◆ DIRECTIONS
Repeat the data exactly. Pictures stay out.

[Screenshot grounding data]
# # # # #
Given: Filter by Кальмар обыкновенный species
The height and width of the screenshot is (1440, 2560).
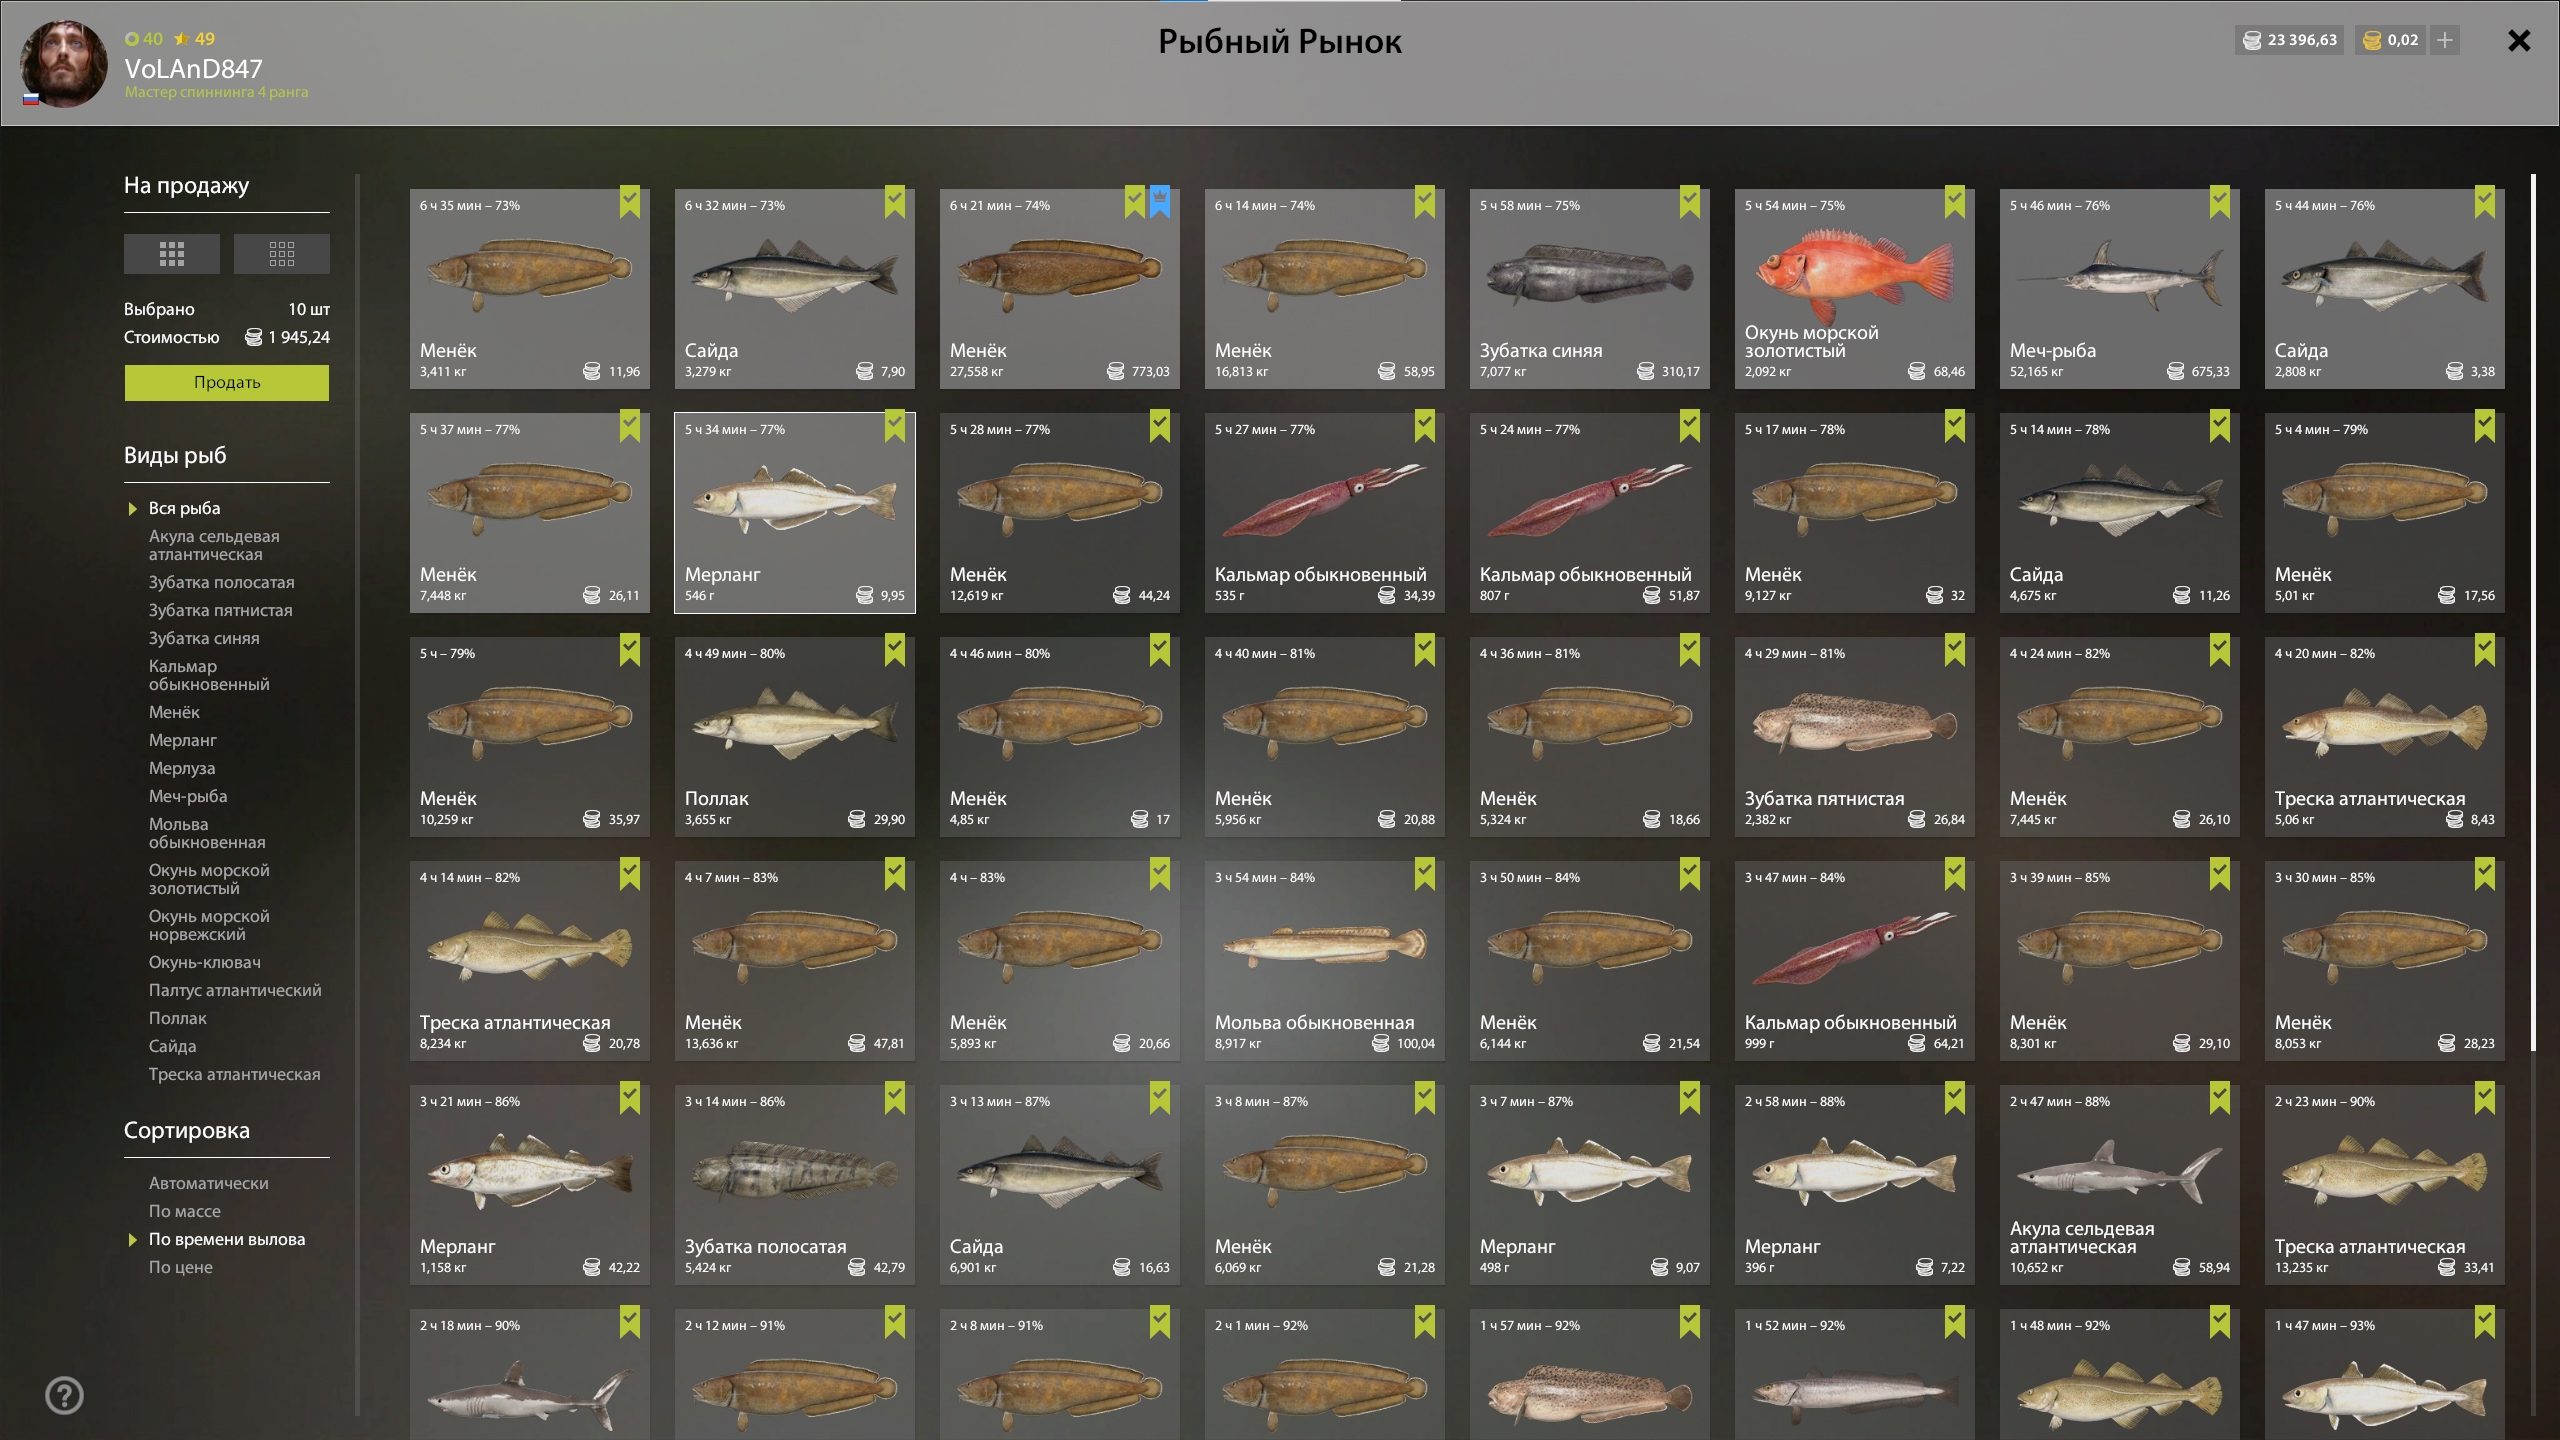Looking at the screenshot, I should (209, 675).
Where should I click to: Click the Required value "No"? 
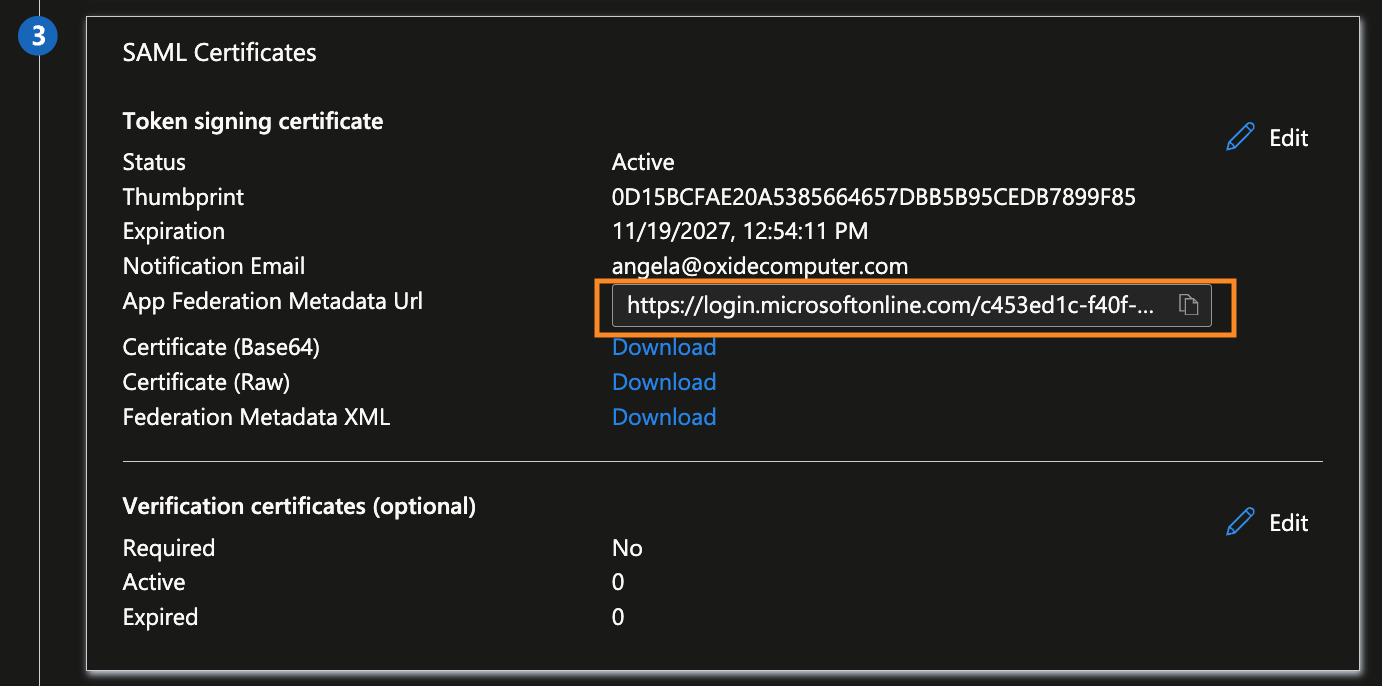coord(627,548)
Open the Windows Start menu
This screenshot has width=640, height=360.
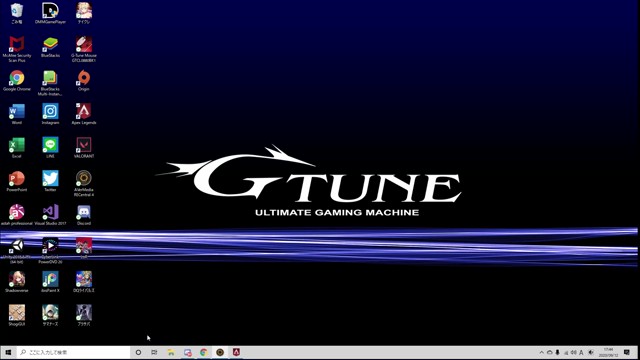(8, 352)
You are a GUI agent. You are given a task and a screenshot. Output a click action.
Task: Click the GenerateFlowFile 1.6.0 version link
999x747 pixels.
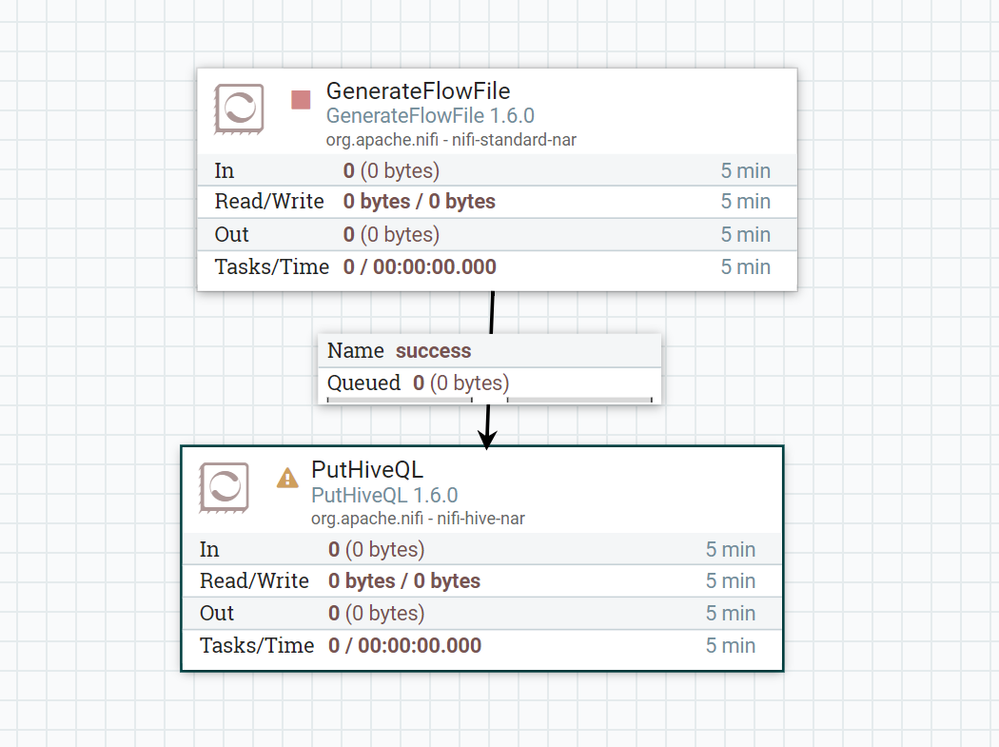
# # # # #
◆ FINISHED TASK
Given: Filter by Кальмар обыкновенный species
The height and width of the screenshot is (1440, 2560).
Looking at the screenshot, I should (209, 675).
Where should I click to: Click the Required value "No"? 
coord(627,548)
Open the Windows Start menu
This screenshot has width=640, height=360.
(8, 352)
You are a GUI agent. You are given a task and a screenshot. Output a click action.
Task: Click the GenerateFlowFile 1.6.0 version link
999x747 pixels.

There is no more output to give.